3. Provided C++ solution with detailed comments  

#include <bits/stdc++.h>  
using namespace std;  

// Read integer N from input  
int n;  
void read() {  
    cin >> n;  
}  

// Solve and print the answer based on the three cases  
void solve() {  
    if(n < 9) {  
        // Too few digits to hold 9-digit suffix  
        cout << 0 << '\n';  
    } else if(n == 9) {  
        // Exactly 9 digits: must match one of the 8 residue solutions  
        cout << 8 << '\n';  
    } else {  
        // More than 9 digits: for N≥10, answer = 72 * 10^(N−10)  
        // Print "72" and then (N−10) zeros  
        cout << 72;  
        int zeros = n - 10;         // how many zeros to append  
        while(zeros--) {  
            cout << '0';  
        }  
        cout << '\n';  
    }  
}  

int main() {  
    ios::sync_with_stdio(false);  // speed up I/O  
    cin.tie(NULL);                // untie cin/cout  

    read();  
    solve();  
    return 0;  
}  

4. Python solution with detailed comments  

import sys  
def main():  
    data = sys.stdin.read().strip()  
    if not data:  
        return  
    n = int(data)  

    # Case 1: fewer than 9 digits → no solution  
    if n < 9:  
        print(0)  
        return  

    # Case 2: exactly 9 digits → exactly 8 valid suffixes, all 9-digit  
    if n == 9:  
        print(8)  
        return  

    # Case 3: n ≥ 10  
    # Total = 8 suffixes × (9·10^(n−10) prefixes) = 72 · 10^(n−10)  
    # We print '72' followed by (n−10) zeros to form that decimal number.  
    zeros = n - 10  
    sys.stdout.write('72' + '0' * zeros + '\n')  
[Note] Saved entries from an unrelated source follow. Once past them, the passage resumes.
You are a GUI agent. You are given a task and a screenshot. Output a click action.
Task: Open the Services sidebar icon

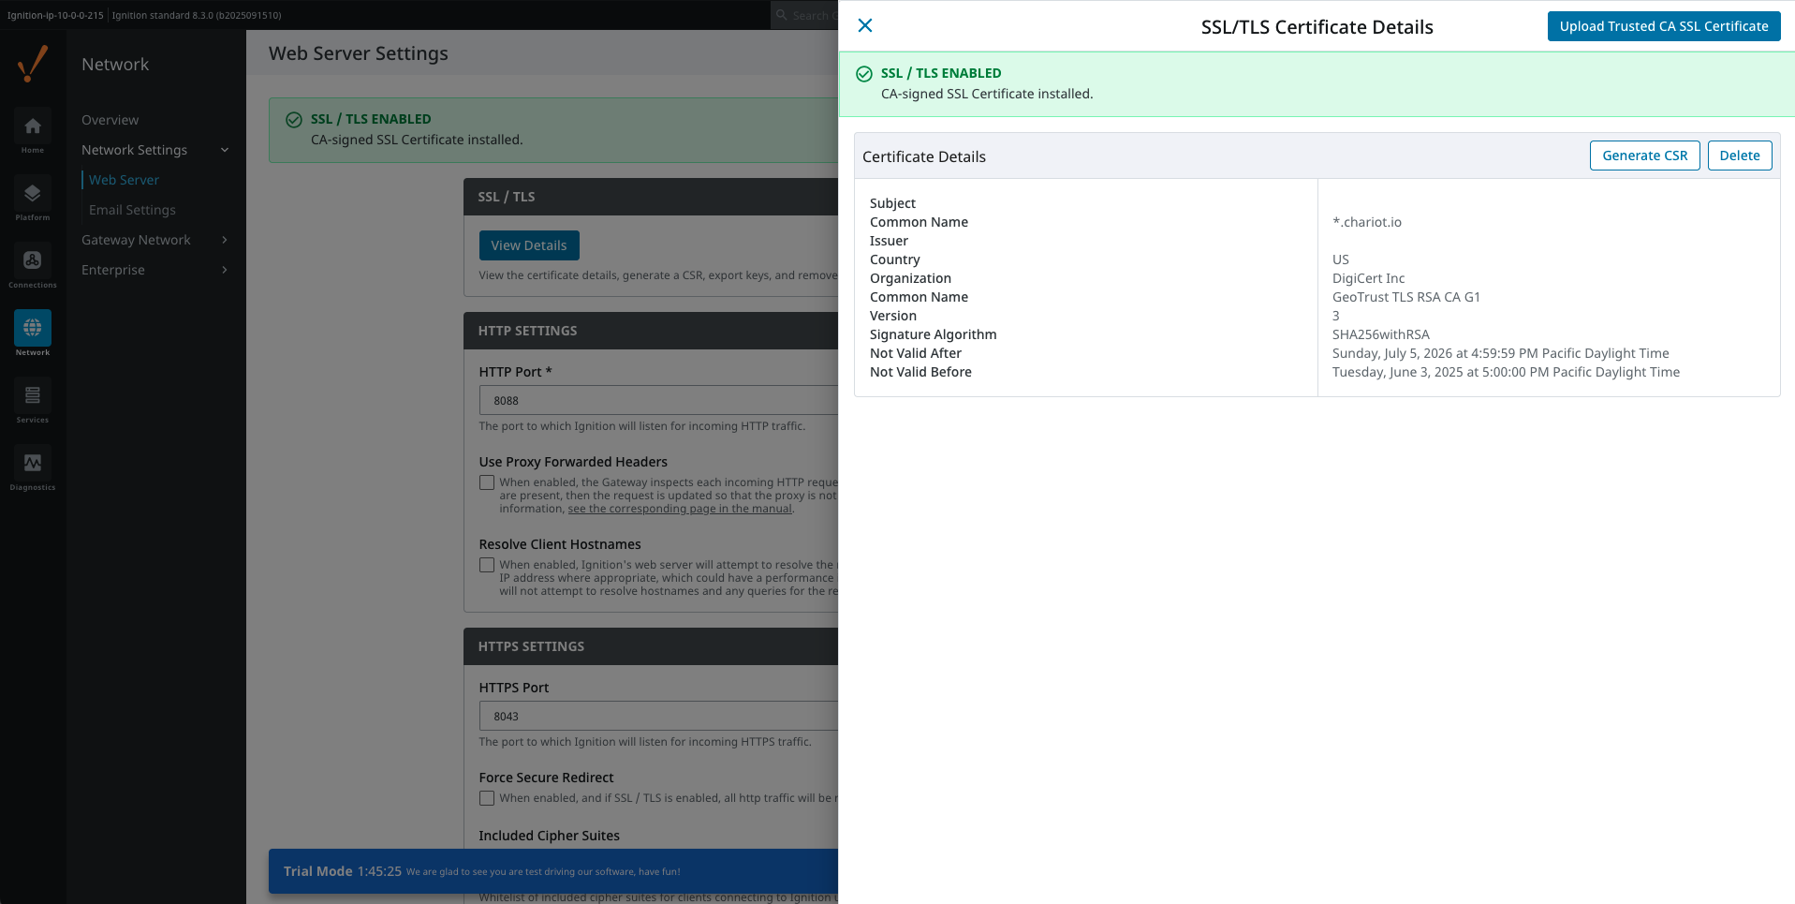pos(33,402)
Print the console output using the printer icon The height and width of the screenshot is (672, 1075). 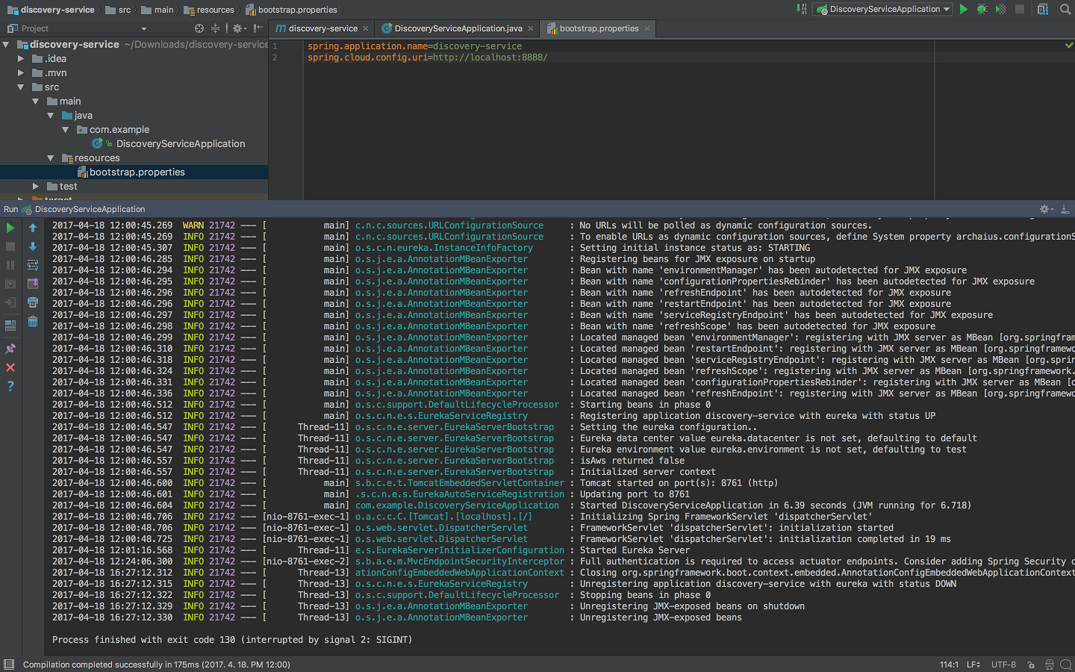tap(33, 302)
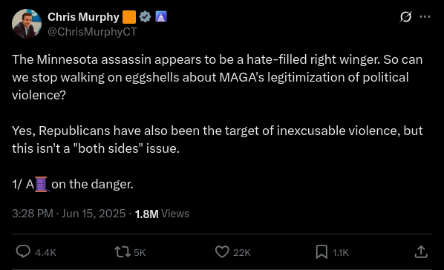Click the 3:28 PM Jun 15, 2025 timestamp
Viewport: 444px width, 270px height.
pos(68,214)
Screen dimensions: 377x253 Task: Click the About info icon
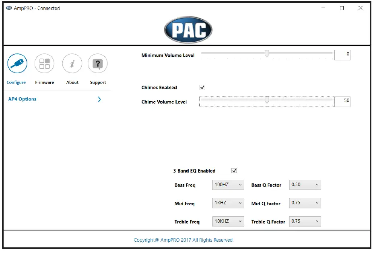click(72, 63)
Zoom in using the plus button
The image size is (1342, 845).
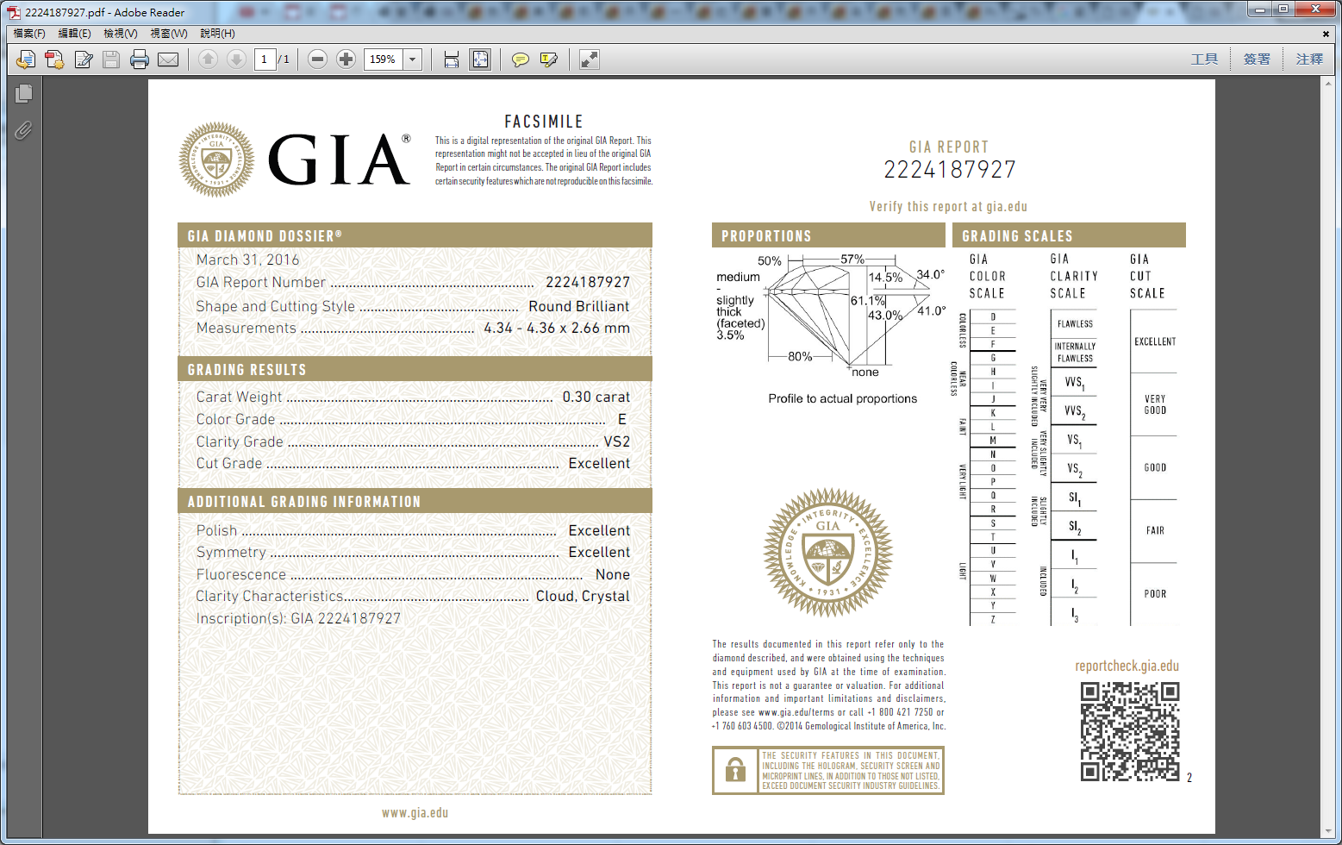[x=346, y=59]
if __name__ == '__main__':  
    main()  

5. Compressed editorial  

- We need x² ≡ 987654321 mod 10^9.  
- Exactly 8 residues mod 10^9 satisfy this.  
- For N < 9: 0. For N = 9: 8.  
- For N > 9: choose one of 8 suffixes and a nonzero-leading prefix of length N−9: 9·10^(N−10) ways ⇒ total = 8·9·10^(N−10) = 72·10^(N−10).